## What you should do
Lines from the line with "Konya (641, 1187)" to the line with "Üvey Baba (768, 1992)" in the entries below, and only those, must be output exactly, with both ends included.

## Data records
%%
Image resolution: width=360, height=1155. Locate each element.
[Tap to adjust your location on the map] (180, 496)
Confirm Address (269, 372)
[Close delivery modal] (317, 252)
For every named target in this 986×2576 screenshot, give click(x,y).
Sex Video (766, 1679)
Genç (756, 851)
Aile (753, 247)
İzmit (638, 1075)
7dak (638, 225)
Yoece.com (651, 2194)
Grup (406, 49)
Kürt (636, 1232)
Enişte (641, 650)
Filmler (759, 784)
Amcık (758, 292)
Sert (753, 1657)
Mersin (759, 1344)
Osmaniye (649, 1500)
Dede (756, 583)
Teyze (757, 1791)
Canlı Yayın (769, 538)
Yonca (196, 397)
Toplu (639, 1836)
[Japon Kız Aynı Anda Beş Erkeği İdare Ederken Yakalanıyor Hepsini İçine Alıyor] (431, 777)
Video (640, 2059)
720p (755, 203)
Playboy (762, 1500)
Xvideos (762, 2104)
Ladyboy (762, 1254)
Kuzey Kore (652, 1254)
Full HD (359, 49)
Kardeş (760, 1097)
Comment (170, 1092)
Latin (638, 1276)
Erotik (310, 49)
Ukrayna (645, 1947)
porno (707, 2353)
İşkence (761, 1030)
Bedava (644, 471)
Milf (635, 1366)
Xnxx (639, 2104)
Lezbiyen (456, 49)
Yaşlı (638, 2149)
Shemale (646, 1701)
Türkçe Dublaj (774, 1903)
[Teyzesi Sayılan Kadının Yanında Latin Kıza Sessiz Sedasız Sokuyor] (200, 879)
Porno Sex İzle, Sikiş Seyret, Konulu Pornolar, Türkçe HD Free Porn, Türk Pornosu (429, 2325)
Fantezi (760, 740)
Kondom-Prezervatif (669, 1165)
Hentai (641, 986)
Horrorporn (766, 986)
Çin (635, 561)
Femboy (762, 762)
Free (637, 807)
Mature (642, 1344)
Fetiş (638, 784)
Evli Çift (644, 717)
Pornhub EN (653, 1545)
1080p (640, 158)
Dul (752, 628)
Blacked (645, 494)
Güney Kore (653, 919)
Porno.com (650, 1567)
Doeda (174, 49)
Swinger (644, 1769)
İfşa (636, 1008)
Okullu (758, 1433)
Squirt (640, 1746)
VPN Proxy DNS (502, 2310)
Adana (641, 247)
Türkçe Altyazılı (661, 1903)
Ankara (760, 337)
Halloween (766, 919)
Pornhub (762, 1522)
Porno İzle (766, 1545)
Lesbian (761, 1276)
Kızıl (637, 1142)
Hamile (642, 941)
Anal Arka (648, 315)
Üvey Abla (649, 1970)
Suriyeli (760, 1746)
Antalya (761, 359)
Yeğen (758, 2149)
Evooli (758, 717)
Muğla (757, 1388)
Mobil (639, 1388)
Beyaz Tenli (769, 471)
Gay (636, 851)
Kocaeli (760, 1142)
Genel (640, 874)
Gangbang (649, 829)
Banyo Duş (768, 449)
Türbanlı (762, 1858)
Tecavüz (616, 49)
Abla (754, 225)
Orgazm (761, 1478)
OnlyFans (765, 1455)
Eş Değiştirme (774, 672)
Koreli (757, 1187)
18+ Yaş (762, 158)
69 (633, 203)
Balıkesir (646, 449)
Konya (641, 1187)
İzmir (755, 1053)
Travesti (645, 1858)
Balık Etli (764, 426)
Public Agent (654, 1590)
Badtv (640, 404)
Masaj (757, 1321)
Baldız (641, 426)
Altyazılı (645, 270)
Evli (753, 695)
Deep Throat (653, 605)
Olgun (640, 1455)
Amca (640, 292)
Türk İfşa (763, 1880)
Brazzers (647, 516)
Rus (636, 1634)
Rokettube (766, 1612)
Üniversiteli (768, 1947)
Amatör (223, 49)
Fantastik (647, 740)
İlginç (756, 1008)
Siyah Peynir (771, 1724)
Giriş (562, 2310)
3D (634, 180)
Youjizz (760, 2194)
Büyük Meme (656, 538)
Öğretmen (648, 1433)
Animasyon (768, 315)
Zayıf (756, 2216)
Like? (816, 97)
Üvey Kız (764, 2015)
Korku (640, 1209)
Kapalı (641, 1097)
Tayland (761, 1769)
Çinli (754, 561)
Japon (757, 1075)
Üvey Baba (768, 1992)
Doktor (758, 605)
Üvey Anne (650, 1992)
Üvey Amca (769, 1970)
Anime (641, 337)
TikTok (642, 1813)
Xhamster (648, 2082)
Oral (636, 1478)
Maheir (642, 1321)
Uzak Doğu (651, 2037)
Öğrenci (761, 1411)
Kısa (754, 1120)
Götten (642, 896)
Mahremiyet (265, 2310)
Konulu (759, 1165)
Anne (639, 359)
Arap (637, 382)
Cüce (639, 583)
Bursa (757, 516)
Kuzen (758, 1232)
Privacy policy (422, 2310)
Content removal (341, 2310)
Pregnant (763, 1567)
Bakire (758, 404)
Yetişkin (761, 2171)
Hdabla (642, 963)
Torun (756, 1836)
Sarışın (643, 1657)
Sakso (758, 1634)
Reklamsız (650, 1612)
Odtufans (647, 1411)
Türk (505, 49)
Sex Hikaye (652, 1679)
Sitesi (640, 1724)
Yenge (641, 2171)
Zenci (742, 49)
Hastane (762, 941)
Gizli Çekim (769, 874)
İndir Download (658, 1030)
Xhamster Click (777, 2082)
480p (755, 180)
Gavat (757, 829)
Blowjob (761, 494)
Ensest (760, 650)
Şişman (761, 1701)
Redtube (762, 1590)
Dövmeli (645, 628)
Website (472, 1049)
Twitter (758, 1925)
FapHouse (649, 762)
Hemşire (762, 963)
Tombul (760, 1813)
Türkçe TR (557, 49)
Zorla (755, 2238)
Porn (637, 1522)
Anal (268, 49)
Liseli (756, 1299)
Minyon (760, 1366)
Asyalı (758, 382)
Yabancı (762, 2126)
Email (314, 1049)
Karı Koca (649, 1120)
%%
## Finished task
Konya (641, 1187)
İzmir (755, 1053)
Travesti (645, 1858)
Balık Etli (764, 426)
Public Agent (654, 1590)
Badtv (640, 404)
Masaj (757, 1321)
Baldız (641, 426)
Altyazılı (645, 270)
Evli (753, 695)
Deep Throat (653, 605)
Olgun (640, 1455)
Amca (640, 292)
Türk İfşa (763, 1880)
Brazzers (647, 516)
Rus (636, 1634)
Rokettube (766, 1612)
Üniversiteli (768, 1947)
Amatör (223, 49)
Fantastik (647, 740)
İlginç (756, 1008)
Siyah Peynir (771, 1724)
Giriş (562, 2310)
3D (634, 180)
Youjizz (760, 2194)
Büyük Meme (656, 538)
Öğretmen (648, 1433)
Animasyon (768, 315)
Zayıf (756, 2216)
Like? (816, 97)
Üvey Kız (764, 2015)
Korku (640, 1209)
Kapalı (641, 1097)
Tayland (761, 1769)
Çinli (754, 561)
Japon (757, 1075)
Üvey Baba (768, 1992)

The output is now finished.